Tuesday, November 27, 2012

My review of the CBT Foundational skills training at the Hincks-Dellcrest Centre

        The training at the Hincks-Dellcrest Center in Toronto is renowned amongst therapists in this area. They offer treatment and a variety of certifications as well as full-out intensive trainings for social workers and other mental health counselling professionals. I was excited to attend my first course and although it was on a subject I felt I already knew a lot about: Cognitive Behavioral Therapy - I suspected that I would learn something new and at least leave the training with a more solid understanding of using CBT in direct practice. I attended the training with two clinicians from a clinic I'm currently working at who are both more senior than I and have been practicing CBT for longer as well. I was careful to seat myself amongst other CBT newbies so that I wouldn't depend on my colleagues knowledge or answers during group work and discussions at the training - I wanted the full experience of learning CBT.
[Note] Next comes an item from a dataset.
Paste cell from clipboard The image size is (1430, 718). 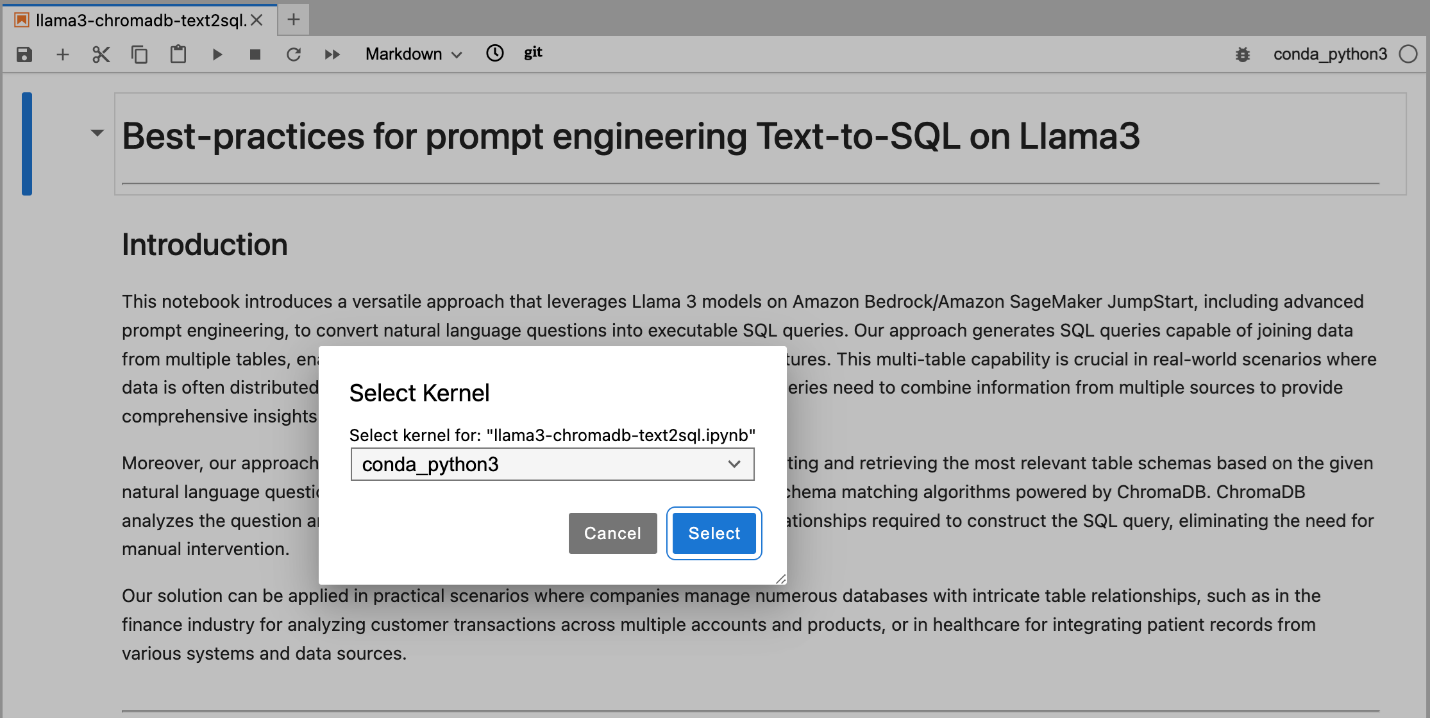pos(178,55)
During our first break at the Hincks-Dellcrest Center
        The room was packed despite the weather. The presenter, Hester Dunlap appeared engaged and really knew the material. I believe that this is where the strength of professional training can be found, a curious and interested audience meets a practicing professional doing the actual work. For me, learning about the processes and techniques of CBT was enlightening, although somewhat repetitive as I have read a number of books and attended other behavior therapy trainings but the audience, again composed of social workers and other mental health counselling professionals brought their examples, questions they had about clients whom they have or currently were working with. This really stimulated the conversation and brought the learning that we were doing into our own realm and applying it with our clients. The cases that were presented as examples for the course were not pathologizing but presented a mature male and mature female, each were experiencing unique difficulties related to family life as well as transitions in their life. Although the scenarios were tastefully written, the participants at the training still focused on the strengths and protective factors from both of the case examples. This was refreshing and after day one left me excited for the second full-day of training.

        Day two lived up to my excitement. Again, despite the weather, the room was packed for day two and the audience was really engaged. There were many questions from audience members about clients they were seeing and the training became more practical with every example. Day two moved away from the manualized portion of the Cognitive Behavioral Treatment and focused on exposure as well as getting creative in session with exposure techniques. As I listened to the presenter I started having this feeling that what I was hearing was familiar but not entirely related to CBT. Sure enough, at the end of the presentation, our presenter, Hester Dunlap spoke about the "third wave" of behavioural therapies: Acceptance & Commitment Therapy (ACT). I was so excited to hear reference made to ACT that I almost cheered!

It was great to see ACT concepts used and spoken about during a CBT presentation. This winter I will be attending intensive ACT training in Montreal, I will be sure to post about that!

Thanks for continuing to check out the site. Now that the fall semester is winding down, I will be able to write more!

Timothy Gordon
Hamilton, ON


  1. super cool I would love to go to something like that. I am in graduate school for my masters.. what a beating at times HA HA..Would love to learn any new stuff you come across.. i think we can never stop learning as Social Workers

    1. Hi Donna!

      Thanks for reading and for leaving a comment! I am really big into ACT (Acceptance & Commitment Therapy) which is the "third wave" of behavioural therapies. If you're into CBT at all, I recommend checking out ACT - it's not just an exposure technology but a great experiential approach to cognitive therapy that clients find practical. Also, I admire the position of psychological flexibility rather than restructuring. In the future I plan on writing a LOT more about ACT.

      Are you doing your master of social work?

  2. Dear Blast from the Past,

    Great to see you are into something that is totally up your alley!!

    Thought I would comment!! Hope all is well!!

    1. Thanks so much Carly! It's wild to hear from you. You should get in touch sometime and we can catch up!